Раньше от таких дерзких слов Добрыня вспыхнул бы, как бык от красной тряпки, и немедля повел бы дружину на штурм. Сейчас даже бровью не повел:

– Я всегда с дружиной – на то и воевода.

– Знаем: будет дружина нас мечами крестить.

– Не мечами, а словом Божиим. Грех не ведать такой благодати.

Вперед выступил новгородский тысяцкий Угоняй.

– Лучше нам помереть, чем дать богов наших на поругание.

– Не надо нам вашей благодати, – поддержала толпа. – Хотим своими лаптями щи хлебать.

– Хлебайте на здоровье, только меня в дом мой пустите.

Любую уступку толпа воспринимает не как добрую волю противной стороны, а как ее слабость, и начинает вести себя нагло и дерзко.

– Не переживай, мы сами о твоей женке позаботимся.

– Сладкая ягодка.

– Надо бы попробовать.

Толпа загоготала. Лицо Добрыни налилось кровью. Путята подъехал к нему и положил руку на плечо.

– Пустое, треплются.

Путята ошибся. Понимая, что Добрыня, находясь на другом берегу, ничего поделать не может, толпа свирепела на глазах.

– Гнать в шею лживых греков!

– И их прихвостней!

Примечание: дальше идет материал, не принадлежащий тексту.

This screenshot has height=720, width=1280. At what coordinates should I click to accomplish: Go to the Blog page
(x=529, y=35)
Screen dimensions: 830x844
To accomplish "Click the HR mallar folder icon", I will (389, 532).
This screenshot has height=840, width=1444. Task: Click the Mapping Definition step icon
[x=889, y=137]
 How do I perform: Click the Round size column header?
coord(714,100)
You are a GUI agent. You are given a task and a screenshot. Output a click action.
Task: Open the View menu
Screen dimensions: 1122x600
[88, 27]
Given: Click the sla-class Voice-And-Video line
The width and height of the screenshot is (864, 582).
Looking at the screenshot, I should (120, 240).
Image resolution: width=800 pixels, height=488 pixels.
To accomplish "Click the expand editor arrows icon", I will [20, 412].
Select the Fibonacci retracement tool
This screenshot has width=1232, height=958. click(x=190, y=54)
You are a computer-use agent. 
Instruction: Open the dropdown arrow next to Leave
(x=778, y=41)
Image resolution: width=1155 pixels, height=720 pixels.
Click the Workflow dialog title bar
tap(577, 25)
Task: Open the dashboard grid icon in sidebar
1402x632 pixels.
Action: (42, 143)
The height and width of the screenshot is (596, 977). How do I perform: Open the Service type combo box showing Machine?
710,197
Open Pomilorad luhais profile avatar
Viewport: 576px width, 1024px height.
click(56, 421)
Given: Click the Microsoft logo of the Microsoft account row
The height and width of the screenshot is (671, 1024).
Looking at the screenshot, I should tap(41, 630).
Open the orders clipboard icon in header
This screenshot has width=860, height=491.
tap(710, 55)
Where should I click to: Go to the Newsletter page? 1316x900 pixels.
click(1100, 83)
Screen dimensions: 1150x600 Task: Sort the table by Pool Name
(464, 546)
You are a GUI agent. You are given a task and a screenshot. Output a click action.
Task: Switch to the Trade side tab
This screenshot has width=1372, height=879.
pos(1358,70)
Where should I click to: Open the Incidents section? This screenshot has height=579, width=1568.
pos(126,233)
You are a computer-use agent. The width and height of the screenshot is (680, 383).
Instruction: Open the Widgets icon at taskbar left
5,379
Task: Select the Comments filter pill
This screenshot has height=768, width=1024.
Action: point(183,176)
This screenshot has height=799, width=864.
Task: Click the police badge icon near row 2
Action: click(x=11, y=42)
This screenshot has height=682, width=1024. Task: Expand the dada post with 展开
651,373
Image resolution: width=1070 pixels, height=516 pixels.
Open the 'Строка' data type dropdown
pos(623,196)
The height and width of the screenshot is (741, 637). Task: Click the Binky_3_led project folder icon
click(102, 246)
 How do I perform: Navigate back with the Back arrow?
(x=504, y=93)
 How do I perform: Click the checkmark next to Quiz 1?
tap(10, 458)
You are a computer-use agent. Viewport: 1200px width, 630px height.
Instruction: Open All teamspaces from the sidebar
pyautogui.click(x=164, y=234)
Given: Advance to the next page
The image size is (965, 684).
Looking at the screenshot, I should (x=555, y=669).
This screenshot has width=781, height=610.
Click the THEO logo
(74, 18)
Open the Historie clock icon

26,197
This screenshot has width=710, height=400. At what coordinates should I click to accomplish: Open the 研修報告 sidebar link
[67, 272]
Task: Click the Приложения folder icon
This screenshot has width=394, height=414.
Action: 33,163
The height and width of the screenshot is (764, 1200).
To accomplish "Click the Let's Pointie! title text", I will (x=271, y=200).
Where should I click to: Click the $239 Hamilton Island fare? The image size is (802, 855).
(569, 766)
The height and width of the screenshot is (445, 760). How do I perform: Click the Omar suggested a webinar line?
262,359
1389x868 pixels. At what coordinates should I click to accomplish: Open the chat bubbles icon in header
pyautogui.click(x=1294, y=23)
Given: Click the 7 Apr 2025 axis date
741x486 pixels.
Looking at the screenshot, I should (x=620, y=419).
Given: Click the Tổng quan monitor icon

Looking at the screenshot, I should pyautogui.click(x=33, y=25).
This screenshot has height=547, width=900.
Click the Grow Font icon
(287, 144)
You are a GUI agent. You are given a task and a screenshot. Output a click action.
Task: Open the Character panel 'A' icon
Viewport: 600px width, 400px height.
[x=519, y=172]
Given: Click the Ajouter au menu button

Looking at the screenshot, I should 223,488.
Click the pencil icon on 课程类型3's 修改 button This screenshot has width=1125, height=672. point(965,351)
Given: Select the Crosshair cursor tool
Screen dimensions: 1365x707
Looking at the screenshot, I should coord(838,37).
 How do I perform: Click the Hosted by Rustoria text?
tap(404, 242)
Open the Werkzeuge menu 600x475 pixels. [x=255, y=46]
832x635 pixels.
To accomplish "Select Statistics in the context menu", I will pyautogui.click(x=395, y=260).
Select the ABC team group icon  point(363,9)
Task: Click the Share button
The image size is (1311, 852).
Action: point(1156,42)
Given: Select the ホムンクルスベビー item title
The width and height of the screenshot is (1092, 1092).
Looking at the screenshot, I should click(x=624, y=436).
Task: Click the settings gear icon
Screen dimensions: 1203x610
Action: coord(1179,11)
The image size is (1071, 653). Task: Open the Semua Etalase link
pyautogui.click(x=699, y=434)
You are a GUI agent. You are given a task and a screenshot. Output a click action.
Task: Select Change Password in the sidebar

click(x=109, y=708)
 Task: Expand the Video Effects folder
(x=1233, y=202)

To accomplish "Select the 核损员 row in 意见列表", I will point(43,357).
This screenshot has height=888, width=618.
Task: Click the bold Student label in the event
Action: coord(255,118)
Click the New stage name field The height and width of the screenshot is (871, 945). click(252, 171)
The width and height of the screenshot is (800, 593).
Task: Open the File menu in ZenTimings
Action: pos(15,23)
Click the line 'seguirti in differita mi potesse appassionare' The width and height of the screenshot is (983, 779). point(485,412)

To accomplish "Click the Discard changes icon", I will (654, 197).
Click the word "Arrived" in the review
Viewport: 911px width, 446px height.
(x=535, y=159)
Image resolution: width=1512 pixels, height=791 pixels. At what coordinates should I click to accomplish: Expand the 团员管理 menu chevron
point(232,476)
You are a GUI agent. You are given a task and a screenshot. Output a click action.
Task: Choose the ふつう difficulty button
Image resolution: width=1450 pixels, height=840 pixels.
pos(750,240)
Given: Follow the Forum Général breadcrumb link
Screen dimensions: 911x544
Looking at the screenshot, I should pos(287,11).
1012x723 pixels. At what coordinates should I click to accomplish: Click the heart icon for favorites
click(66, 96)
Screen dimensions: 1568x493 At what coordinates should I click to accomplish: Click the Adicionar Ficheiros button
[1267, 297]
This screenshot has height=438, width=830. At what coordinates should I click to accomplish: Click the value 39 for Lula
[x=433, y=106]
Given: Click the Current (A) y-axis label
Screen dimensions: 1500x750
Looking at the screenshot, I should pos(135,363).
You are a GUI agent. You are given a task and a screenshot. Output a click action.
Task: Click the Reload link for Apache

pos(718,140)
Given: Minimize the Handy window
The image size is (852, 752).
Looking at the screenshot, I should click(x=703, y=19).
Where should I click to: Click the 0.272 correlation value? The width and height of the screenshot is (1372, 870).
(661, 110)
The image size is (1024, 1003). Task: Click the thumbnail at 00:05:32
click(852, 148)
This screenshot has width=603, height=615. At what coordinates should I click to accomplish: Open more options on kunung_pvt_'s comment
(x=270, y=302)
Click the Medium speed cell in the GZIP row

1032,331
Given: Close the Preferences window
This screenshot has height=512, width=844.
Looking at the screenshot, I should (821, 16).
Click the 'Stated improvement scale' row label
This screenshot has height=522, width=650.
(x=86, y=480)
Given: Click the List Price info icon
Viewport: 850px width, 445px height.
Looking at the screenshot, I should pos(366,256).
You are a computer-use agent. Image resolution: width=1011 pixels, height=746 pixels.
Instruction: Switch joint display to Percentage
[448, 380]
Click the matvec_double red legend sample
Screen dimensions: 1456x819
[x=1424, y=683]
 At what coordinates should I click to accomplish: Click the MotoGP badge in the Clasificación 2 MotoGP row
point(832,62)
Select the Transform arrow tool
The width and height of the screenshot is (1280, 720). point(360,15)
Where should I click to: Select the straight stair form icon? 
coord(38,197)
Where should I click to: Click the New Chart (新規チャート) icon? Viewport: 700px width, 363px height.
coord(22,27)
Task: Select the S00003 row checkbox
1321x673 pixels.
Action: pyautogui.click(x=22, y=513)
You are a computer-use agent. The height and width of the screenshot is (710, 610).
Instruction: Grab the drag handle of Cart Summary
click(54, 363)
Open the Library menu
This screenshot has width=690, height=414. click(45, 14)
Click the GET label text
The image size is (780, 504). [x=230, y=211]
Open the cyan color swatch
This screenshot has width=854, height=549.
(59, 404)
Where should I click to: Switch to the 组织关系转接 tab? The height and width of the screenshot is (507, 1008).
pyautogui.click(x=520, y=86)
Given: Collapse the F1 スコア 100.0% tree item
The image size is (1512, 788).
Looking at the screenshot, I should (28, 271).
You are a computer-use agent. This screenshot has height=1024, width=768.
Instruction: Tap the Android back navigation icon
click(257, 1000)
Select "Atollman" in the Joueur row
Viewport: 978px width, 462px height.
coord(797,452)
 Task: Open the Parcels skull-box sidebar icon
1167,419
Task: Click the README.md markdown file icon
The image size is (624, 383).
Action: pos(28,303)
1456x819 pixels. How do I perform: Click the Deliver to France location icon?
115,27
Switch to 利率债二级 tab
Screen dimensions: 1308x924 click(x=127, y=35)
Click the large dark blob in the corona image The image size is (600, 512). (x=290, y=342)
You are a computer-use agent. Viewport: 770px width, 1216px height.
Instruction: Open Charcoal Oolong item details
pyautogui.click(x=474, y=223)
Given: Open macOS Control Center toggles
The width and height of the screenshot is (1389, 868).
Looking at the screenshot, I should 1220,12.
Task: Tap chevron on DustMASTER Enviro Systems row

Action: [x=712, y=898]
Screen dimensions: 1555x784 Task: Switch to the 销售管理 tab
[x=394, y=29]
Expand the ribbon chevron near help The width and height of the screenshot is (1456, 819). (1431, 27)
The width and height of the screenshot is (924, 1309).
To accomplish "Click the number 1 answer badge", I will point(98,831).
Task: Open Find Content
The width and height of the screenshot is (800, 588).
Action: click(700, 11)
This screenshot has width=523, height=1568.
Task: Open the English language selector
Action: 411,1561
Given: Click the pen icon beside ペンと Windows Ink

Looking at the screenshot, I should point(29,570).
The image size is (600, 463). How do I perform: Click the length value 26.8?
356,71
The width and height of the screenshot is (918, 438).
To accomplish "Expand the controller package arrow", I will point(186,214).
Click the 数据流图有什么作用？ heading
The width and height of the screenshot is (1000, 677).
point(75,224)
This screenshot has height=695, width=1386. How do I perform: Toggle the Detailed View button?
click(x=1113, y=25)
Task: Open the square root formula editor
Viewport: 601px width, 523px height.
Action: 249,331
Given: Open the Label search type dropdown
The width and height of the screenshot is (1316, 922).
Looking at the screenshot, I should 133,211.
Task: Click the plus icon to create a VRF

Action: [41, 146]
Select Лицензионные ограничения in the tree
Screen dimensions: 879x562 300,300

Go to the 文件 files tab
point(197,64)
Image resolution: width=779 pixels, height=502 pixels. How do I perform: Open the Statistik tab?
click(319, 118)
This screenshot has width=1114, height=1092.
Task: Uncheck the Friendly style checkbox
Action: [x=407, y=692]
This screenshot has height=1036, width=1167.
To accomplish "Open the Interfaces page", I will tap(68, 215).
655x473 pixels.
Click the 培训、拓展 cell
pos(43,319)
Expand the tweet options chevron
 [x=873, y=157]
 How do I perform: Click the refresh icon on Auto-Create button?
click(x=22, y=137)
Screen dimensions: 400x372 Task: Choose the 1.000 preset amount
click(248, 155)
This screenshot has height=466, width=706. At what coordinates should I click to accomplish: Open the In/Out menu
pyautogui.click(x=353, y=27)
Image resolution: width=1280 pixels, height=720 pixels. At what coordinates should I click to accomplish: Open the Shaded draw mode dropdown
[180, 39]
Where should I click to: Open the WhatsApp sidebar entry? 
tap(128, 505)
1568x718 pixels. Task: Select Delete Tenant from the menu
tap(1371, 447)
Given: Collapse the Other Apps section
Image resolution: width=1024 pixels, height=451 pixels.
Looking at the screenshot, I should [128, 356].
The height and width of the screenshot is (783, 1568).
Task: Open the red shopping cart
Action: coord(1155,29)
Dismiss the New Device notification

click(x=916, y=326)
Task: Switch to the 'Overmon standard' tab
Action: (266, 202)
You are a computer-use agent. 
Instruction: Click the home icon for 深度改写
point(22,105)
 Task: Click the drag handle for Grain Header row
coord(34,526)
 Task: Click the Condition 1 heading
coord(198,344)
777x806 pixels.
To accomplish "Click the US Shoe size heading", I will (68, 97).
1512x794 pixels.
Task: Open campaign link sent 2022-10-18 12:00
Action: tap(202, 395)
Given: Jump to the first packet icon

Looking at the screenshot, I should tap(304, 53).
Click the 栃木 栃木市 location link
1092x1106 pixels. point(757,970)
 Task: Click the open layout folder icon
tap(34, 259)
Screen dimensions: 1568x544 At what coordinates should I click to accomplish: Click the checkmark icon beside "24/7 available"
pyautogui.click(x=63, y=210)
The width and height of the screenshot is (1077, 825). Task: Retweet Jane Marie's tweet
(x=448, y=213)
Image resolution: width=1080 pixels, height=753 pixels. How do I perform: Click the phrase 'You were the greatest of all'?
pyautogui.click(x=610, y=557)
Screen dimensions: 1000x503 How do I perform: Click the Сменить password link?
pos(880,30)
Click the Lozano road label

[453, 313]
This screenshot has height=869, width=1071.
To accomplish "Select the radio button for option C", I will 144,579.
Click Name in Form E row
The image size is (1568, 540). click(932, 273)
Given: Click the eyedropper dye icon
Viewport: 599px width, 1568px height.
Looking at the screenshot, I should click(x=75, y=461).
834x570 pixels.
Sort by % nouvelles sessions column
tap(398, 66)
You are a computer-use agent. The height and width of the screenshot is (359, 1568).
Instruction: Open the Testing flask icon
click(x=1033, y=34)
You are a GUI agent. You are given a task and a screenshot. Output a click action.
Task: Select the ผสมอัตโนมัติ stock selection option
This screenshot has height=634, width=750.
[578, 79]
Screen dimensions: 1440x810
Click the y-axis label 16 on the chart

Предали нашу веру!

– И жену Добрыни! Она тоже предала!

Озверевшая толпа бросилась в имение Добрыни. Жена и родня заперлись в доме. Они отбивались до последнего. Живым никто не дался. Дом и имение разграбили.

Добрыня с дружиной с тревогой ждал вестей из Новгорода, страдая от бессилия. Что он мог сделать? Переправляться через Волхов под обстрелом порок – обрекать дружину на верную гибель. Лишь когда стемнело, Путята выбрал из ростовцев пятьсот человек, перевезся на лодках выше крепости на ту сторону реки и вошел в город беспрепятственно, ибо новгородцы думали, что это свои ратники. Пятьсот отважных ростовцев направились во двор тысяцкого Угоняя. От неожиданности тот и меча не достал из ножен. Его связали и отправили Добрыне: пусть сам покарает за убийство жены и родни.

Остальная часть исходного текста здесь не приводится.